▶ DATA FOR ANALYSIS:

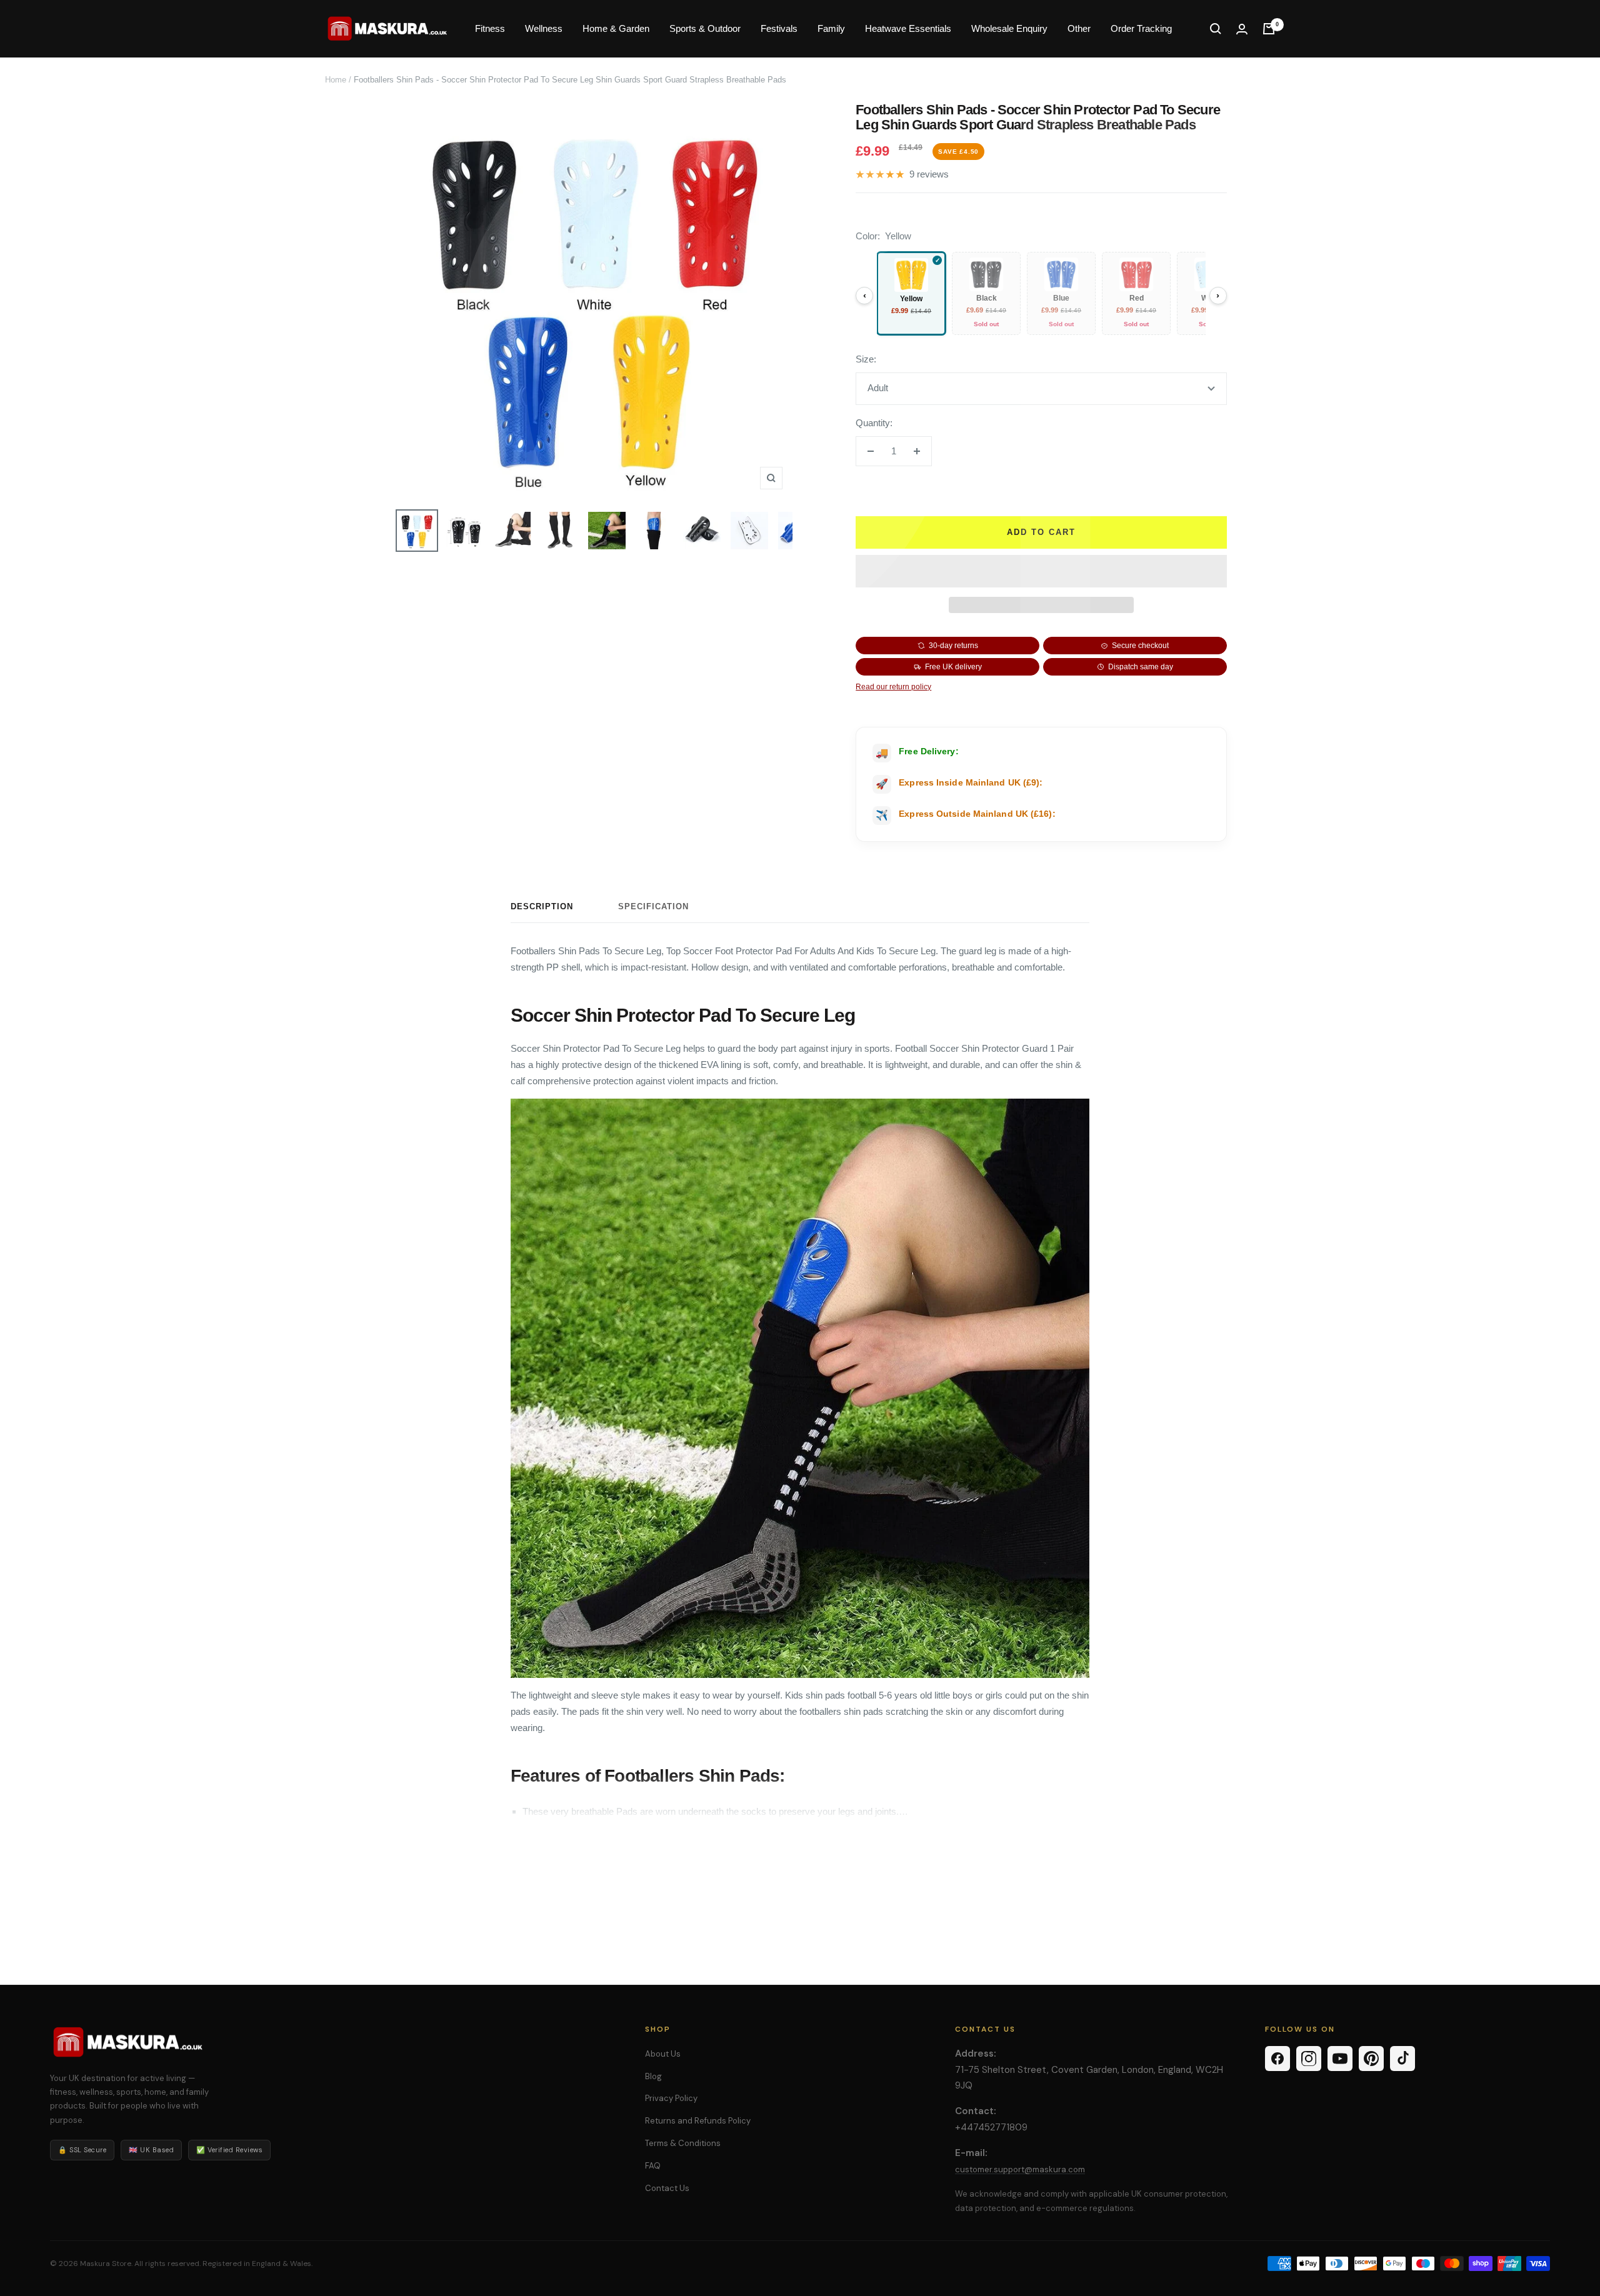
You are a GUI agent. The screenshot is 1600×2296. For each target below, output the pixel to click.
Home (335, 79)
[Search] (1215, 28)
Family (831, 28)
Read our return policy (893, 686)
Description (542, 906)
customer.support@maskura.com (1020, 2169)
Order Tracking (1141, 28)
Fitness (490, 28)
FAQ (653, 2165)
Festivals (779, 28)
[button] (1041, 571)
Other (1079, 28)
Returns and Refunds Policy (698, 2120)
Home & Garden (615, 28)
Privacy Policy (671, 2098)
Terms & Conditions (683, 2143)
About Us (663, 2054)
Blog (653, 2076)
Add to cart (1041, 532)
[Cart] (1268, 28)
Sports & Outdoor (705, 28)
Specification (653, 906)
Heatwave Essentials (908, 28)
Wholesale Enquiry (1009, 28)
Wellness (543, 28)
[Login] (1242, 29)
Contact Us (667, 2188)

▶ PROBLEM REQUIREMENTS: All that is wanted is the set of lines from the one with "Read our return policy (893, 686)" through the last line of the entries, both included, output exactly.

▶ EXERCISE RESULT:
Read our return policy (893, 686)
Description (542, 906)
customer.support@maskura.com (1020, 2169)
Order Tracking (1141, 28)
Fitness (490, 28)
FAQ (653, 2165)
Festivals (779, 28)
[button] (1041, 571)
Other (1079, 28)
Returns and Refunds Policy (698, 2120)
Home & Garden (615, 28)
Privacy Policy (671, 2098)
Terms & Conditions (683, 2143)
About Us (663, 2054)
Blog (653, 2076)
Add to cart (1041, 532)
[Cart] (1268, 28)
Sports & Outdoor (705, 28)
Specification (653, 906)
Heatwave Essentials (908, 28)
Wholesale Enquiry (1009, 28)
Wellness (543, 28)
[Login] (1242, 29)
Contact Us (667, 2188)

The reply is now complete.